While never a household name, Chris was esteemed among musicians on two continents, his artistic and intellectual curiosity bridging a divide that reached from Howling Wolf to Jean Cocteau. After a time in New York exploring the music scene, he settled in Belgium in his 20s, where he met, performed with, and married Trixie’s mother Hélène, herself from bohemian roots. When Whitley received his big break, releasing Living with the Law on Sony Records in 1991, his young family was living in Manhattan. But as the marriage faltered, Hélène and Trixie returned to Belgium. For Trixie, however, the seeds had been sown.

It is not uncommon for only children to haunt the fringes of the adult world in a way their sibling’d peers don’t. The months Trixie would spend with her dad when visiting New York were peppered with hours recording in the studio and performing together. She was christened D.J. Tadpole and became her father’s companion on stage whenever the opportunity arose. Had you seen one of those shows, most at highly regarded New York venues, you would have witnessed a very small girl singing with her father’s band as if there was nothing unusual about it. No hesitation, no self-consciousness: the drive was clearly there.

Trixie credits her parents with essentially getting out of her way. “I was lucky in my upbringing in that I was really given the opportunity to flesh out my path,” she recalls. “I always knew what I was going to do. It’s not necessarily a choice to be an ‘artist.’ What does it mean to say that? Nothing really. It puts you in one more box people like to think in. But it is who you are.”

And that was what time revealed. At age 10 Trixie took up the drums as an instrument. At 11 she began touring with an avant-garde theater group, and at 14 with the dance company Les Ballets C de la B as an actor, singer, dancer, and musician. During this same period she also became a D.J., spinning at raves, festivals, and parties in Brussels, Paris, New York, and Amsterdam. Trixie quit school at age 17 to move to New York City, as had her dad, and worked as a waitress in Brooklyn and Queens while starting to perform her own music in clubs throughout the city. After returning to Belgium in 2005 following the death of her father, she persisted with her writing. Her EP Strong Blood was recorded in the spring of 2008, produced by Meshell Ndegeocello and the revered drummer Dougie Bowne.

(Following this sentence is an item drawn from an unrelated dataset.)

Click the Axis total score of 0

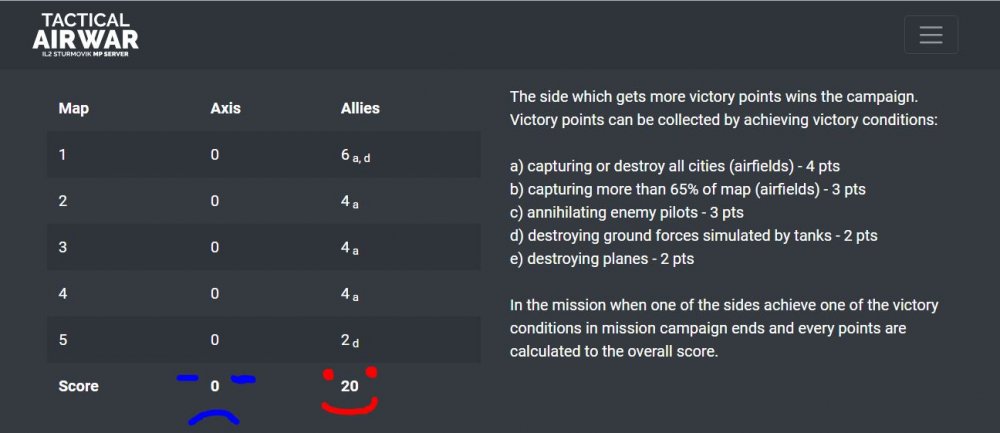215,385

It is not a bad thing to be a wunderkind, but precocious as Trixie had always been, it was not a role she could play forever. The next episode of her apprentice years would be the last. After attending a show by Canadian singer/songwriter/producer Daniel Lanois, at the prompting of her mother she handed him a copy of Strong Blood. When he called a few months later and described a band he was trying to establish that would involve singing in harmony, she was excited about meeting to listen to the material.

That it was Lanois who had discovered her father was not a negligible circumstance, and in fact there is a word—mortmain—that describes the weight of the past on the present. But if Trixie was troubled by this, it was more than countered by the chance to work with artists the caliber of Lanois, drummer Brian Blade, and bass player Daryl Johnson. Lanois has partnered with Brian Eno and produced albums for U2, Bob Dylan, the Neville Brothers, and Robbie Roberts, simultaneously releasing numerous solo albums. Brian Blade has been a member of Wayne Shorter’s quartet since 2000 and has recorded with Joni Mitchell, Marianne Faithful, and Herbie Hancock. Johnson, of course, replaced Bill Wyman as bass player for the Stones.

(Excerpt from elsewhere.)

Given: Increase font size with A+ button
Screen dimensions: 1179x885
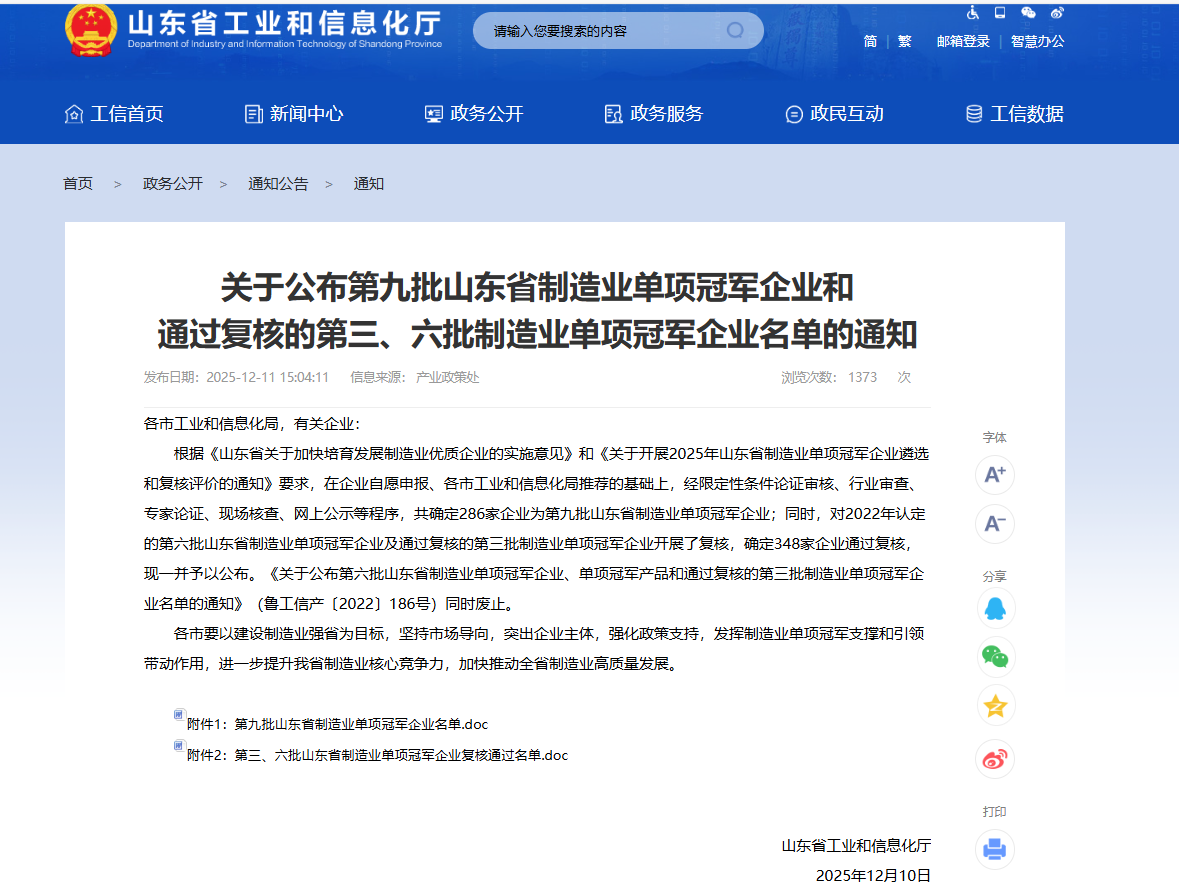Looking at the screenshot, I should (x=994, y=475).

In the end the chemistry was right, Trixie signed on, and within months Black Dub was in the studio. Upon release, the self-titled album was received very favorably, and suddenly Trixie’s name was on everyone’s lips. She was 18, with a well of expressive talent and a huge voice. Critics likened her to Joss Stone, the soulful English contralto also prone to bluesy vocal gymnastics, who had broken big a few years earlier (and who likewise had recently joined a mega-band, SuperHeavy, with Dave Stewart, Damian Marley, and Mick Jagger). But for Trixie, being just the singer in the group left her hungry for more. “At the time I think Dan thought I was the missing link, but I was just the singer. Dan was the leader of the band. We were his tools. In the end, though, I think he saw there was more to me than just my vocal abilities.”

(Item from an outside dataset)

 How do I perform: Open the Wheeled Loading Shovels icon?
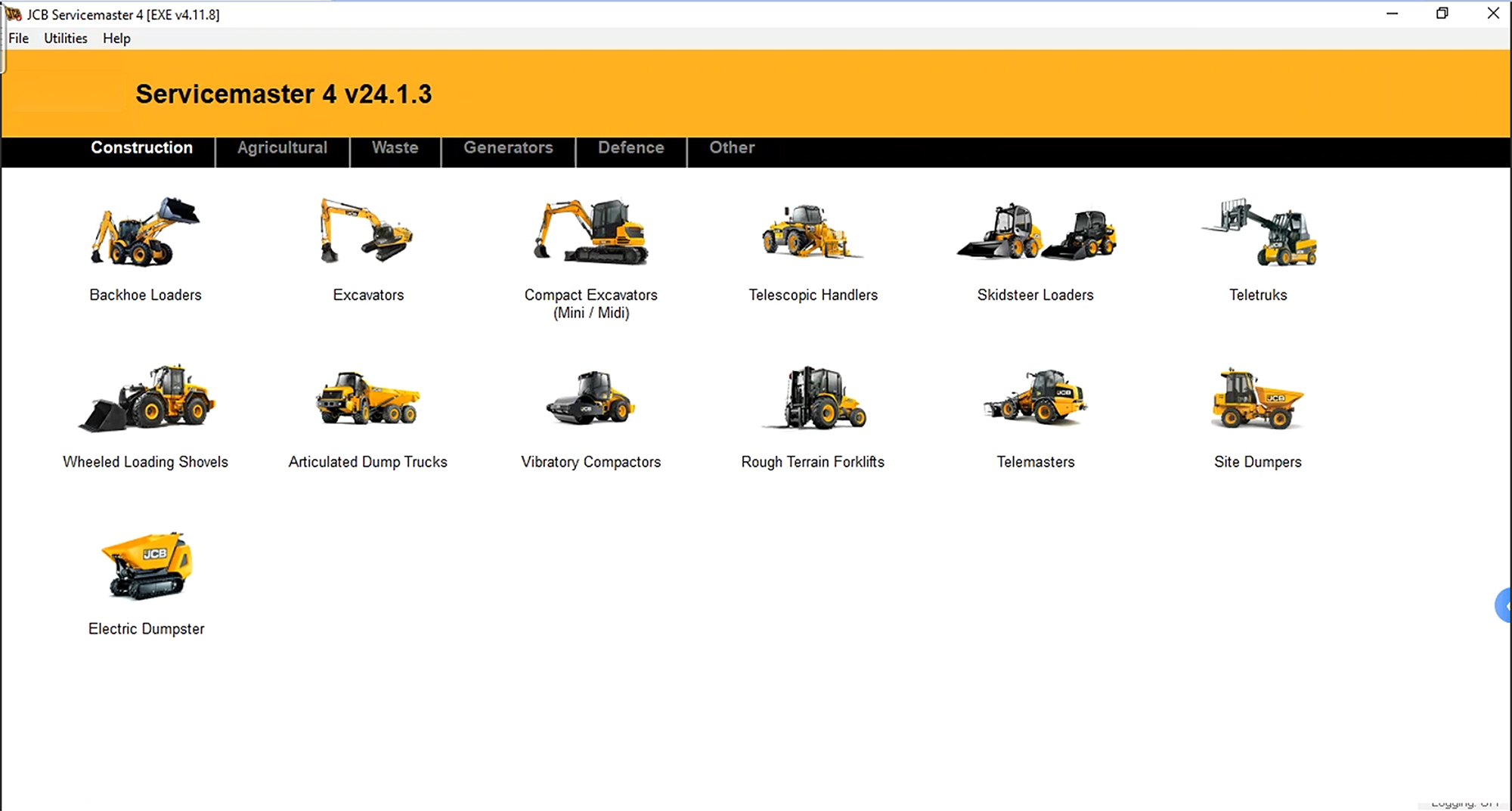[x=146, y=399]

To Whitley, that kind of compartmentalization was hard to tolerate. Moving forward, her commitment to serving her many-pronged muse has only become more emphatic. As she is quick to acknowledge, “because of my performance background and my upbringing, it’s been pretty challenging for people to understand me. But I choose to stick to my guns with my vision: It’s harmony, it’s rhythm, it’s melody. The philosophy of this record is really marrying all these influences, staying as true as I possibly can to the core of what I do, and just trimming all the fat on every level I possibly can. I’m really excited because I’ve come to a point where I have this rhythmic luggage and I got to just use it, but I also have this melodic/harmonic—ya know—gift.”

This plays out on Fourth Corner in a variety of ways. Unlike the Black Dub tracks, Whitley’s songs glide but they don’t swing. Dense and intense, they swirl with undercurrents. The production by Thomas Bartlett, also called Doveman—a pianist who has produced and collaborated with a number of Brooklyn musical institutions, from Chocolate Genius to the National—indulges the breadth of Whitley’s interests and abilities, covering lots of ground. Periodic low-tuned guitar lines eerily echo the music of her father, but the songs’ quirky and distinctive, clanking and complex rhythmic armatures, sometimes anchored by a dorkball ’70s drum machine, as well as the sonic nods to other cultures, particularly North Africa, provide an exoticism that is all Trixie’s own. “I get moved by those kinds of counterrhythms,” she says. “They do have a dance-y quality, but at the same time the driving theme is kind of swampy.”

The lead tracks “Irene” and “Never Enough” have found a home on the airwaves, but the more intriguing songs on the album are the last three. One part hope to two parts loss, the beautiful “Morelia” is intimate yet executed with a light touch. “Oh the Joy,” with just vocals and guitar, highlights the nimble and expressive instrument that is Whitley’s voice.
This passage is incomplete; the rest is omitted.